Nov 25 2014
Statement issued 11/25/2014:
SEATTLE – Councilmember Bruce Harrell, chair of the Council’s Public Safety, Civil Rights and Technology Committee, issued the following statement regarding the Ferguson grand jury decision:
“As a society and nation, we have gone through turbulent times between law enforcement and communities of color. After certain incidents of police violence against African Americans, we make incremental changes, but fail to adopt longstanding systematic changes that might prevent future violence in this country. The changes occur independently in each community impacted. Remember, Martin Luther King, Jr. said, ‘Injustice anywhere is a threat to justice everywhere.’ The Rodney King incident resulted in violent riots, but the LAPD is steadily changing for the better. Our City, two decades later, is under a Department of Justice Settlement Agreement to ensure constitutional, bias-free policing. I am hopeful the aftermath of this grand jury decision will lead to a meaningful dialogue between law enforcement and communities of color. The result should lead to positive changes in all cities and police departments. It would be easy to close our ears and not listen; we must demonstrate a capacity and willingness to listen and learn.
“Martin Luther King, Jr. also stated, ‘The arc of the moral universe is long, but it bends towards justice.’ When we roll up our sleeves to turn our reaction into action, I see the bend towards justice as a greater commitment and investment in our black youth through education, jobs, and mentoring. A recent report says Seattle now has the ninth lowest income for African American households. This speaks to the affordability issue in Seattle where many African Americans are having to relocate to the suburbs. As a lifelong resident of Seattle, this is unacceptable. We must do a better job of creating a pathway to success. The two biggest economic drivers in the Seattle region since the recession have been the aerospace industry and companies like Amazon. We need to make a relentless commitment to help our young black males graduate from high school, attend college, and enter fields of science, technology, engineering, and math. Council just added $175,000 in this year’s budget for youth outreach programs like Project M.I.S.T.E.R., which is operated by Southeast Youth and Family Services. Project M.I.S.T.E.R. is a school-based program that provides mentoring and guidance to African American youth. When we demonstrate a laser focus on helping our youth, we have seen results. Cleveland High School just graduated 89 percent of its senior class, rivaling Roosevelt’s 90.3 percent rate and surpassing Ballard’s 87.9 percent rate. When community members, parents, and elected leaders focus on the problem, work together, and take action, we can see results and justice.

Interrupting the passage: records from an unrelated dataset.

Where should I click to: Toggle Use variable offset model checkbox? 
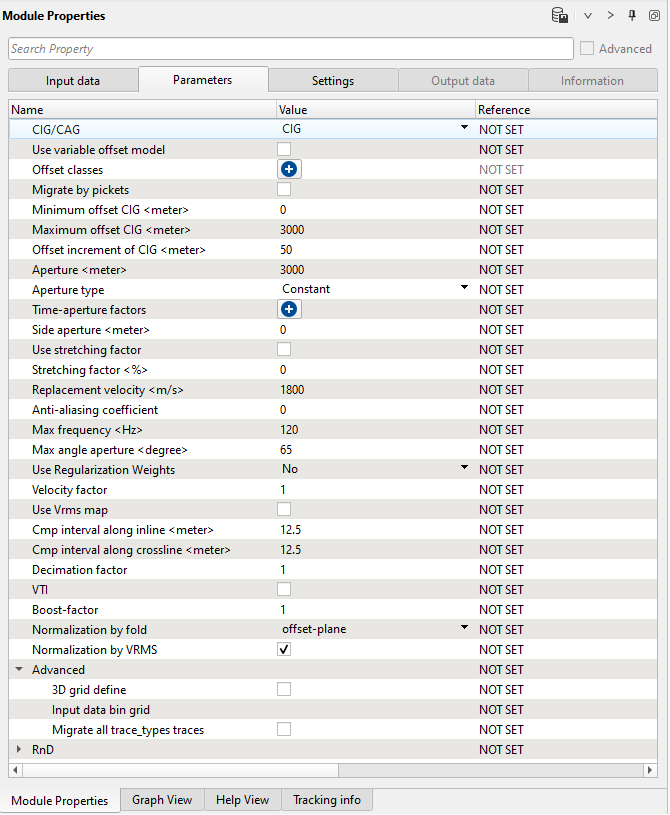284,150
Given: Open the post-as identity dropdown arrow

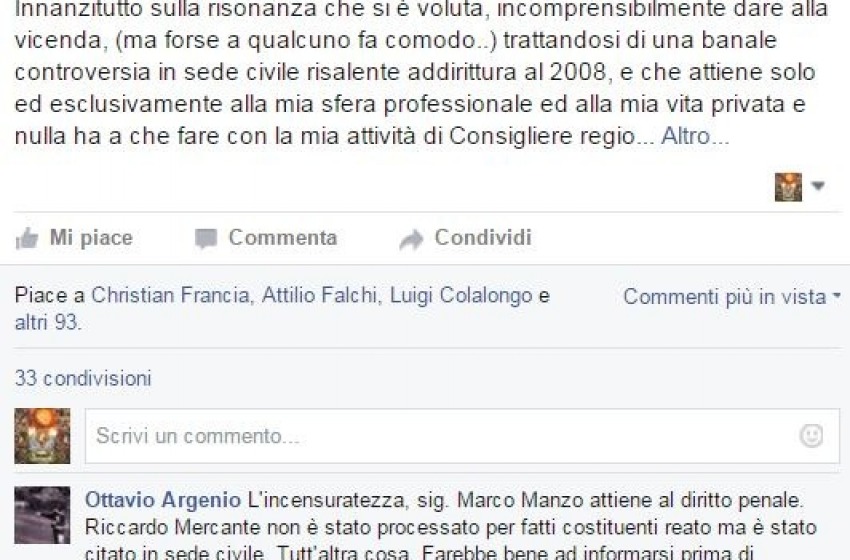Looking at the screenshot, I should tap(817, 186).
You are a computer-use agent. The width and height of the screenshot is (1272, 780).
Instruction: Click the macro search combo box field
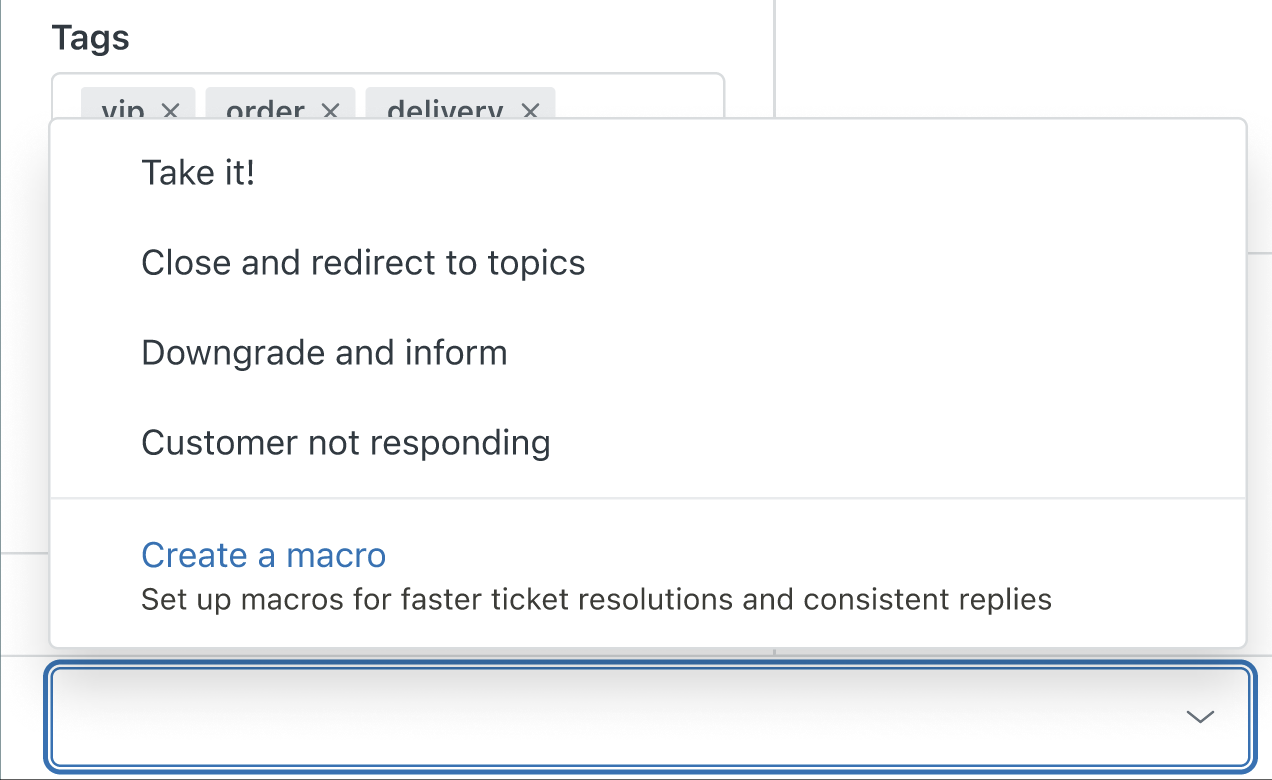tap(600, 716)
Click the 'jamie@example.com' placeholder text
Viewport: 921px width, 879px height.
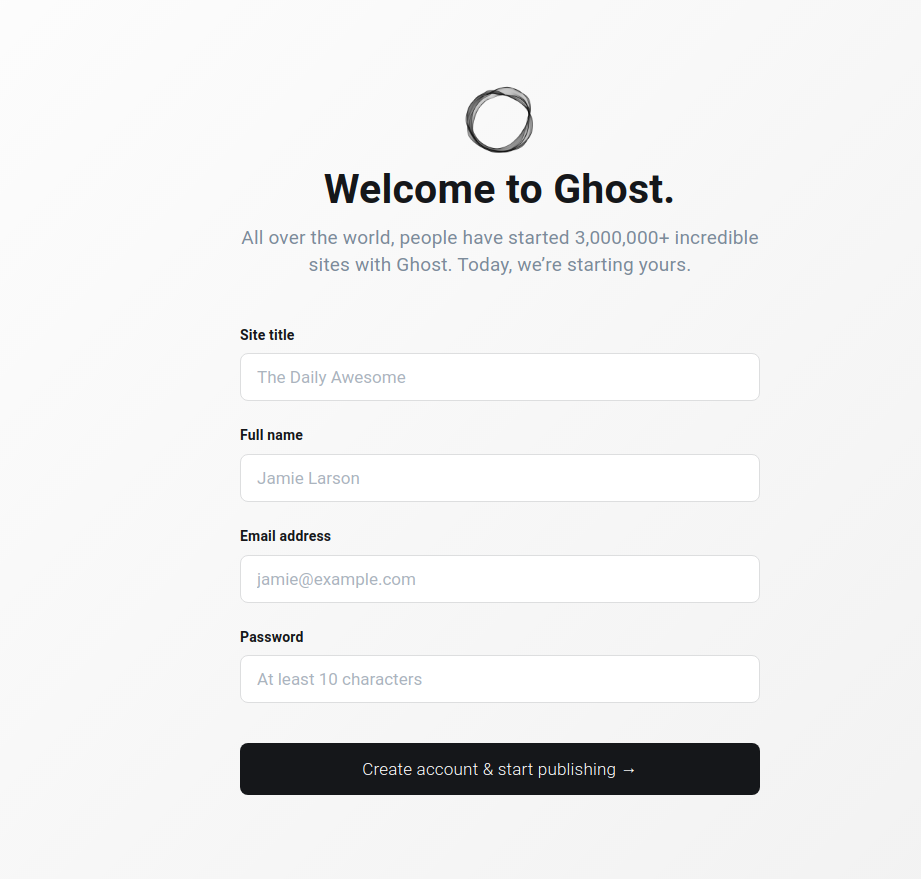pos(337,579)
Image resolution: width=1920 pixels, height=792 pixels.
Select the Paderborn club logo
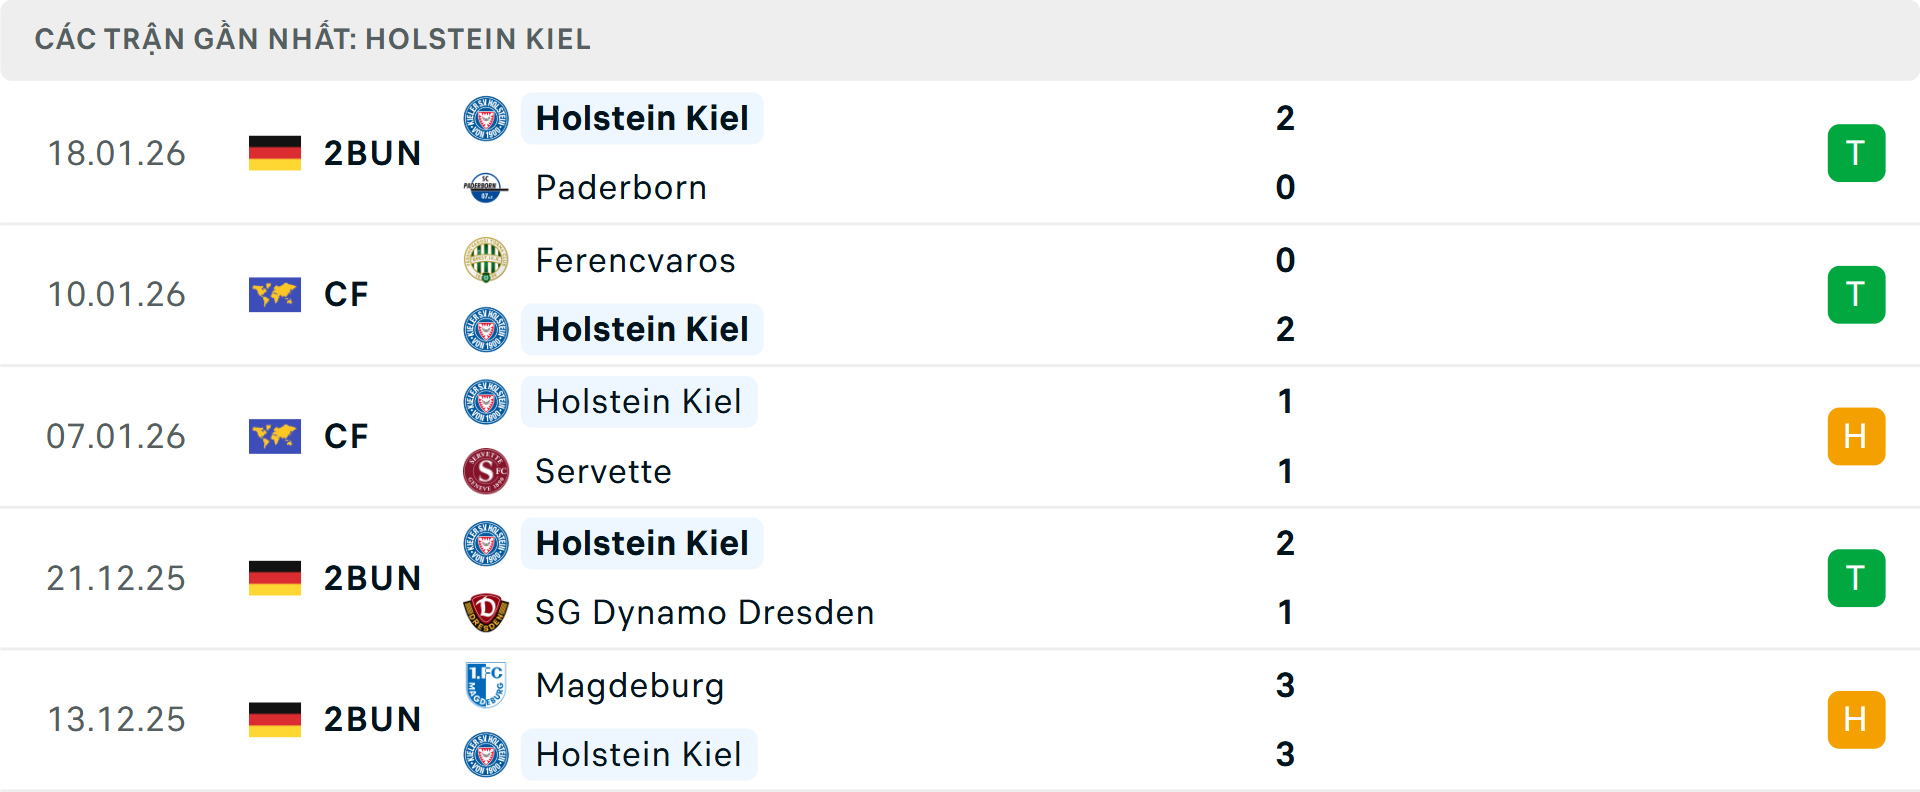[x=486, y=187]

“The Ferguson decision is a sobering reminder that we need to equip all police offers with cameras. The family of Michael Brown released a statement after the decision calling on people to join them in their push to, “…ensure that every police officer working the streets in this country wears a body camera.” The public deserves to have clear video evidence of police and civilian interactions, so we can more accurately examine incidents of police misconduct and produce video and audio evidence when shootings occur. The grand jurors in the case heard 70 hours of testimony from roughly 60 witnesses with differing accounts. One answer to prevent the incident at Ferguson from occurring again is to deploy body cameras on all police officers.”